The emphasis will be on technologies like big data/analytics, IoT and in maturing technologies such as robotics, wearables and artificial intelligence.

These digital technologies will help oil and gas companies deliver greater long-term value in areas including: asset operation centers where advanced IoT and analytics will enable assets to be managed in single integrated systems; field operations where workers will become even more efficient using wearable and connected technologies; and the assets themselves where autonomous operations using automation, robotics and artificial intelligence will change how work is done.

These areas still are only the beginning of the value opportunity.

Upstream companies have the chance to create even more value by redesigning their businesses to operate at a completely different cost base and with greatly increased agility. They can transform traditional operating models and long held assumptions about organization structures, workforce deployment, asset strategies and their positions in the upstream value chain.

Across all major upstream functions — including drilling and completion, engineering and construction and operations and maintenance — upstream companies can achieve significant efficiency gains and cost savings with digital technologies.

On the drill floor, the evolution of automation will continue.
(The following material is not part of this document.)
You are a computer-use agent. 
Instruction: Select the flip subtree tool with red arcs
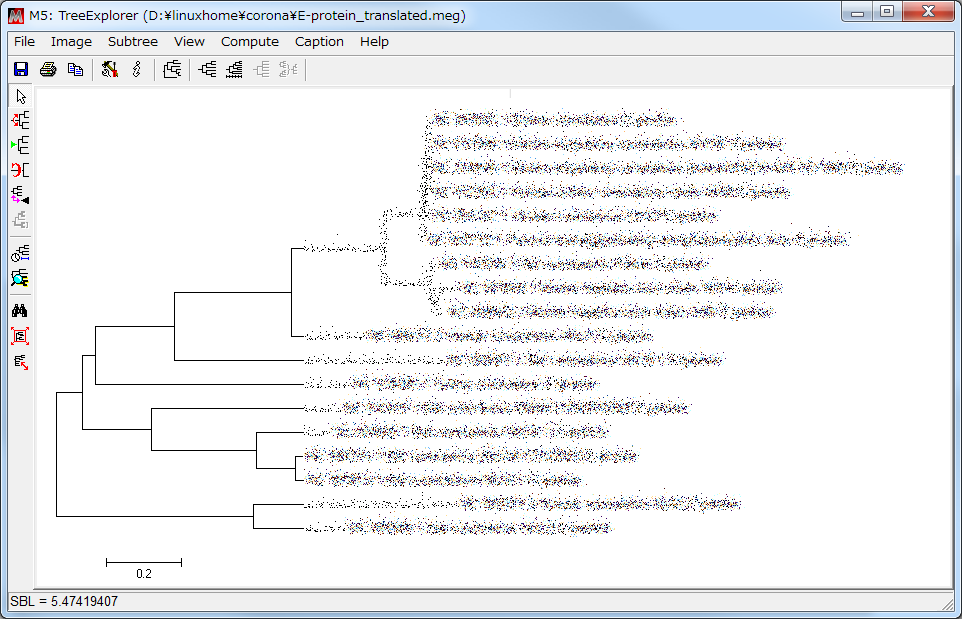click(21, 170)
In the field, workers armed with digital work orders on tablets and wearable devices can make digital inspections of equipment and assets much faster than traditional manual inspections, saving time and money without sacrificing safety. By redesigning these workflows and the decision points within them, upstream companies can make these functions more efficient and agile with lower cost.

In asset operations, digital tools provide the opportunity to manage every well with the same data intensity and focus with which the largest oil and gas platforms are managed today and to do so at negligible cost.

Advances in low-cost sensors, network communications and hyper-scale cloud platforms means that over time every well can be digitally instrumented and managed. This type of digital transformation is already occurring in the industrial equipment and retail durable goods industries.

Other industries, including banking and utilities, are also transforming the back office and oil and gas companies can reduce back-office costs by redesigning these functions and leveraging digital technologies and design thinking models. These functions will become customer-centric and service the business at the lowest possible cost.

Finally, across value chains, digital tools are redefining traditional boundaries and players. This is no less true for upstream companies. They have more options today regarding what parts of the value chain they want to own versus leveraging other ecosystem players, such as oilfield services companies, or new digital services companies in areas including advanced data sciences.

For instance, Woodside adopted digital tools rapidly to make analytics pervasive in decision-making, establishing models specifically to drive proactive maintenance strategies and support decisions to enhance production, safety and risk management capabilities.

Through statistical modelling, data management and visualization software, the huge amounts of production data are combined to deliver business insights.

Upstream companies have long been pioneers by innovating and pushing boundaries using technology. Digital tools provide new opportunities to simultaneously innovate and position themselves to thrive in the new volatile market conditions and with the pace of technological change faster than ever, acting now to create a digital advantage through digital technologies is an imperative, not an option.